(DATA FOR ANALYSIS Opens)
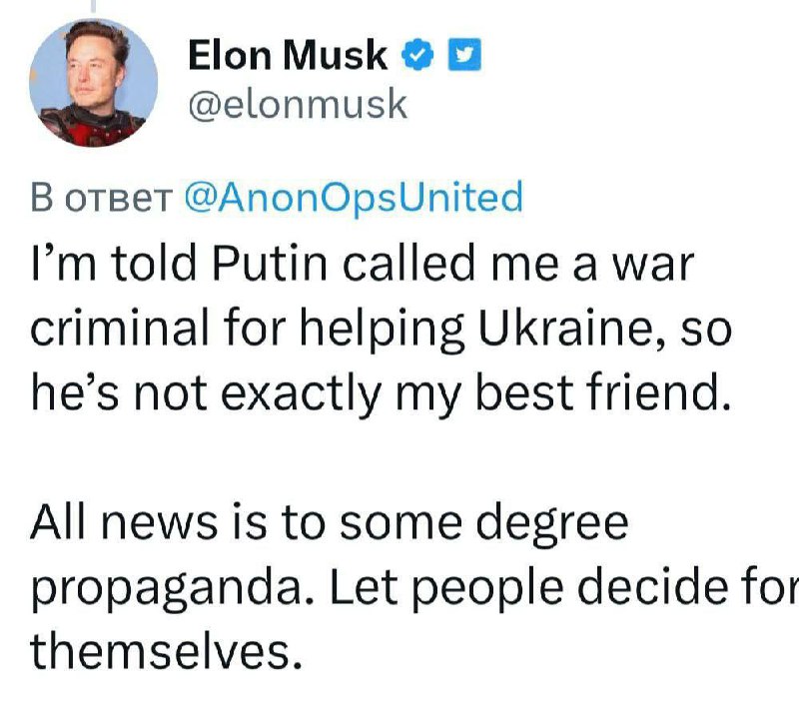Select the verification badge next to the name
Image resolution: width=799 pixels, height=712 pixels.
(x=418, y=55)
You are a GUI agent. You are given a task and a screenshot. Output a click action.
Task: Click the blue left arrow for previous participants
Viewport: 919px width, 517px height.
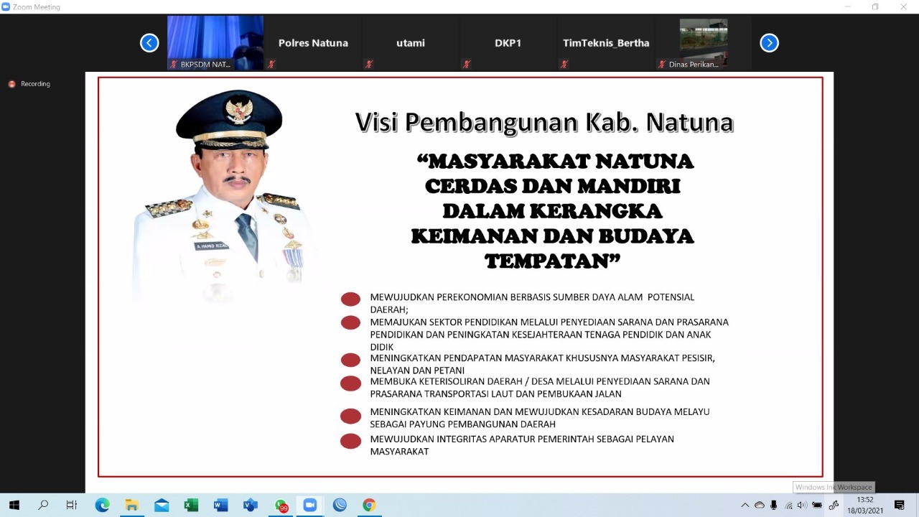149,42
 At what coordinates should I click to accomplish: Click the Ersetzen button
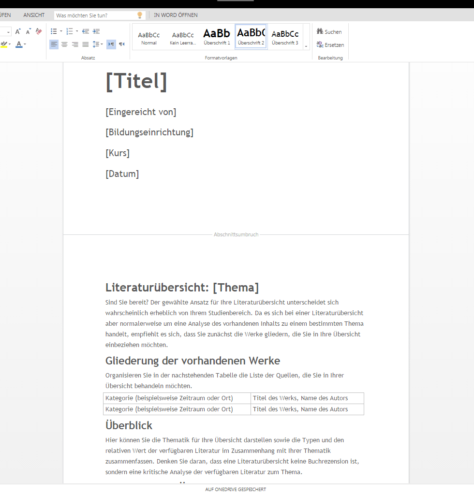pos(330,45)
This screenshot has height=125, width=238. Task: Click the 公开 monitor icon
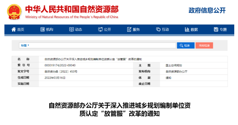click(x=100, y=29)
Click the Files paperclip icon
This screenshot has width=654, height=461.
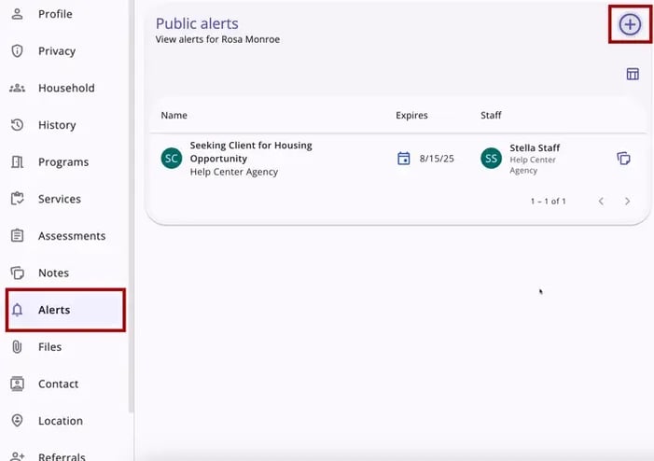17,347
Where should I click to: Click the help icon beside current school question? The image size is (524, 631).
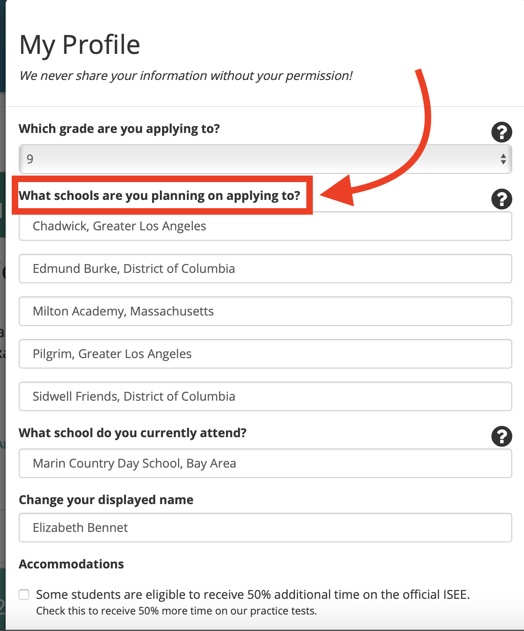pos(502,436)
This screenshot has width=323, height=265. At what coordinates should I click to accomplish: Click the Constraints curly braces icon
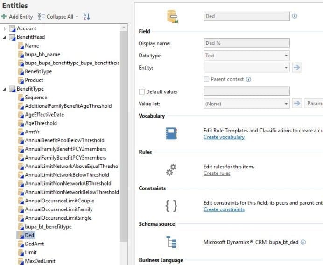point(171,206)
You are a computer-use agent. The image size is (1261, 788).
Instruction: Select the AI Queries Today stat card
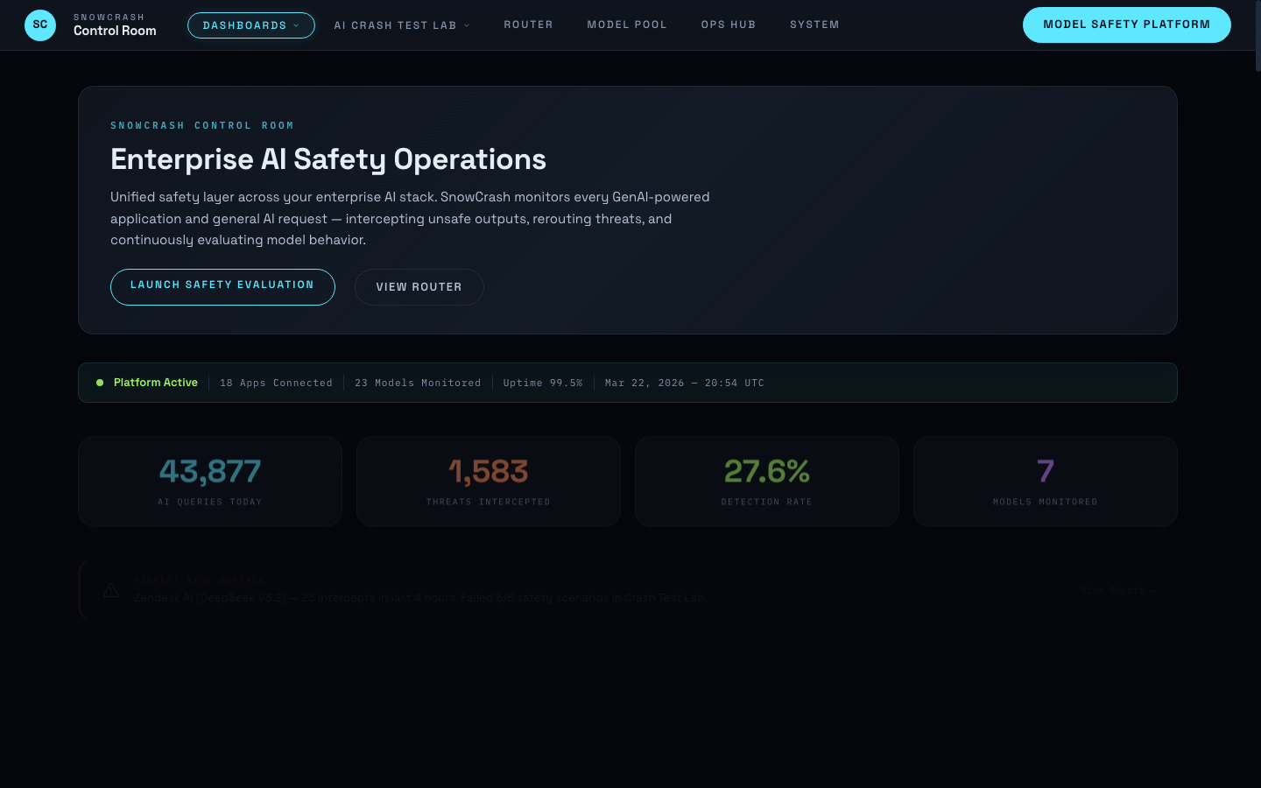click(x=209, y=481)
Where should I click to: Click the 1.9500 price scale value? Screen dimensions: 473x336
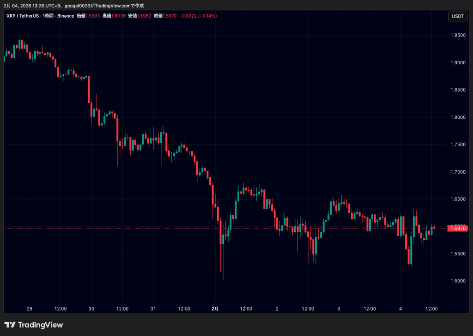click(458, 35)
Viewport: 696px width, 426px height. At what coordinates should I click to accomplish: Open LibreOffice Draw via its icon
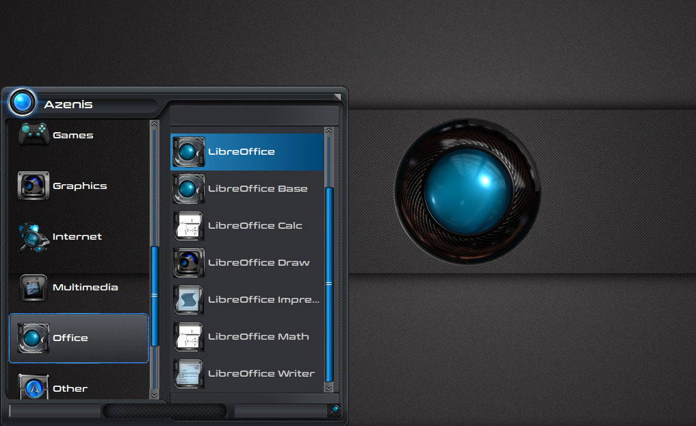188,263
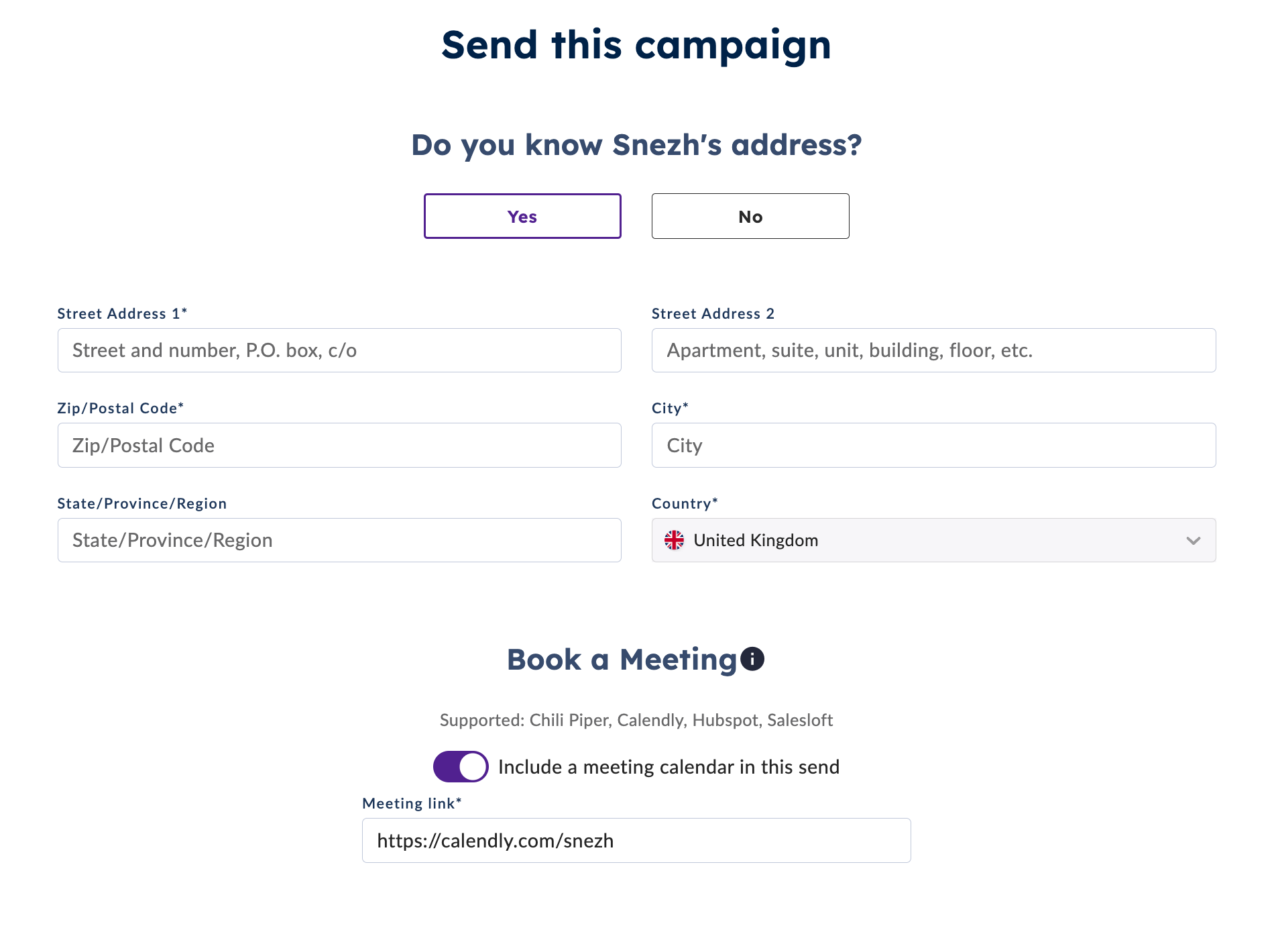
(DATA FOR ANALYSIS Closes)
PROBLEM DETAILS: Please copy exactly the lines from the one containing "Where should I click to: Click the 1.9500" through the last line of the records above, both included, and leave out any pictures.

WRITTEN ANSWER:
Where should I click to: Click the 1.9500 price scale value? Screen dimensions: 473x336
click(458, 35)
Viewport: 696px width, 426px height. At what coordinates should I click to accomplish: Open LibreOffice Draw via its icon
188,263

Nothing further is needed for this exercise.